Austrian National Library, shelfmark: 309.701-A.Alt-Mag

Aloys Blumauer (1755-1798), employee of the court library and (from 1793 on) imperial book censor, was one of the foremost literary figures of Josephinian Vienna, extraordinarily productive as journalist, publisher and author. The rather thin volume of „Miscellaneous Writings“ contains only a small, but characteristic fraction of his vast output:

Masonic writings, an „Attempt of a History of the Knighthood of Old with Respect to Freemasonry” and his important article on Josephinian literature, „Observations on Austrian Enlightenment and Literature”. In it, he characterizes the flood of pamphlets immediately following on the extension of press freedom in 1781. While criticizing fabrications „ falling under the heading of waste paper”, published to make easy money, he emphasizes the importance of more substantial writings like Joseph Valentin Eybel’s „What is the Pope?” or the publications of the „Sermon Critics”. 

The last part of this small volume is taken up by the tragedy Erwine von Steinheim, first performed in 1780 at the German National Theatre (later: Imperial Court Theatre).
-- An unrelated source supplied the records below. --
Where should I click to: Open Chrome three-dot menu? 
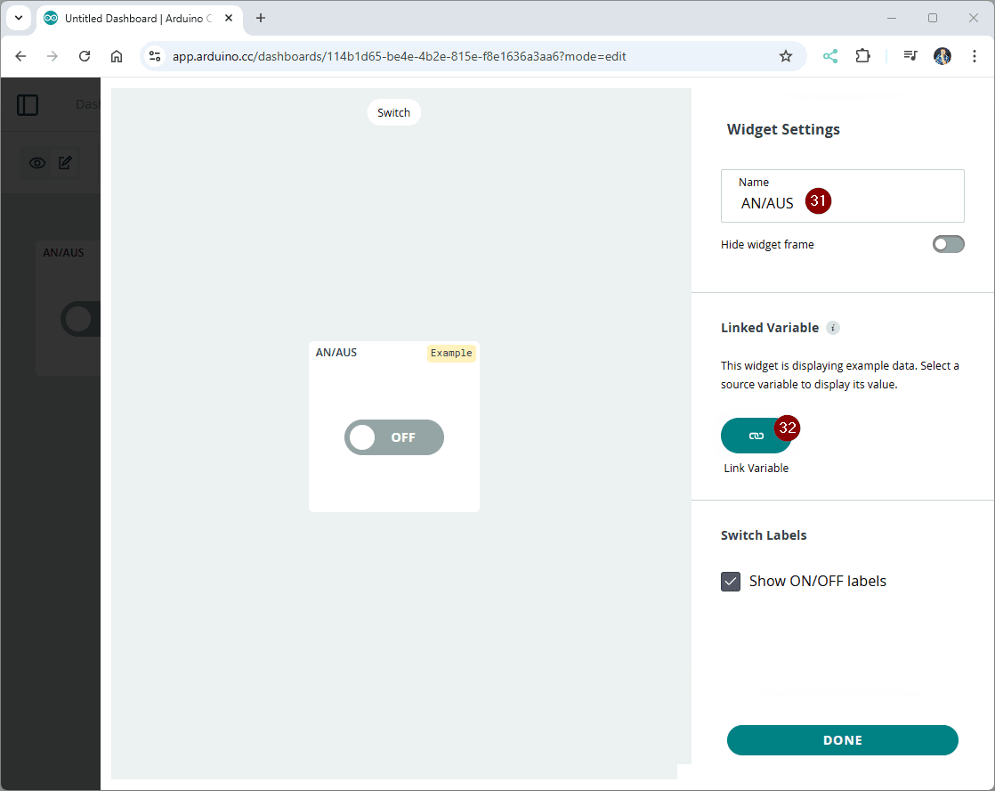[x=972, y=56]
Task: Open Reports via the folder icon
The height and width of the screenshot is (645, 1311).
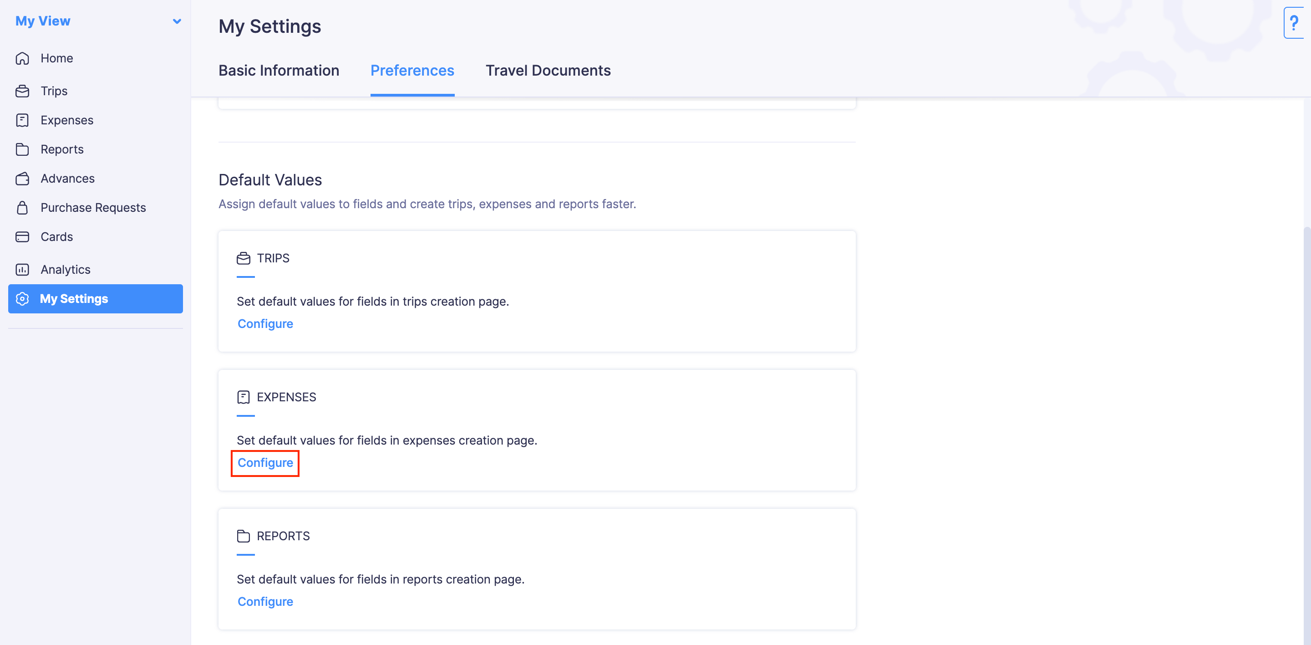Action: 22,149

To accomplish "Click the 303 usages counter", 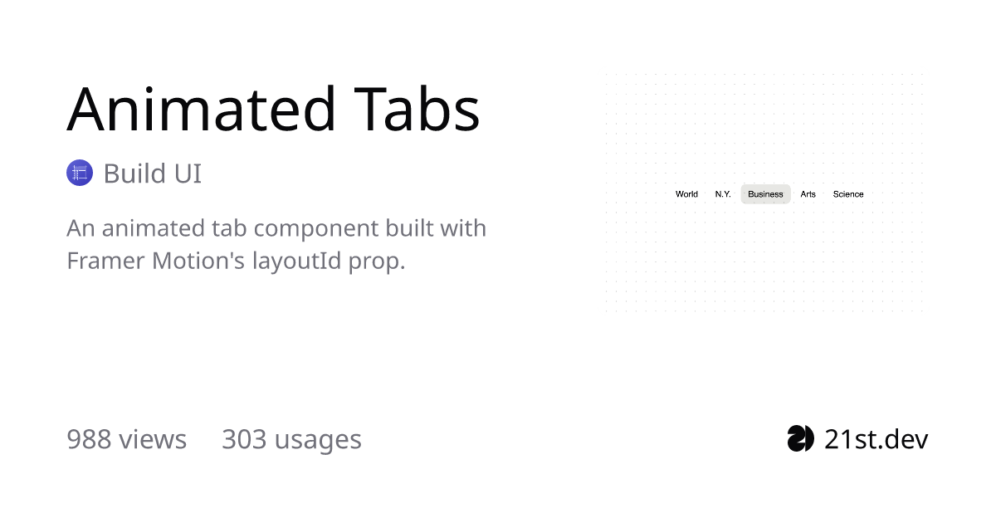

Its plot is easily told: Erwine is committed to the memory of her husband Urach who is believed to have died in the crusade, but her father and brother force her to engage herself to the count of Henneberg. Then Urach returns, rejects his wife because of her presumed infidelity and insists on duelling with Henneberg. Henneberg wants to break off the engagement and seeks reconciliation, everyone involved asserts Erwine’s innocence, but all to no avail – Urach is killed in the duel and Erwine dies from broken heart. The story of the crusader’s concept of honour, fidelity and justice, all-destroying and unable to respond to love and friendship, impressed the audience of its time and was acclaimed by public and critics alike. Franz Xaver Karl Gewey's travesty of the play, Erwine von Steinheim parodirt in Knittelversen vom Verfasser der Modesitten, published more than 20 years later, testifies to the long-time popularity of Blumauer’s only tragedy.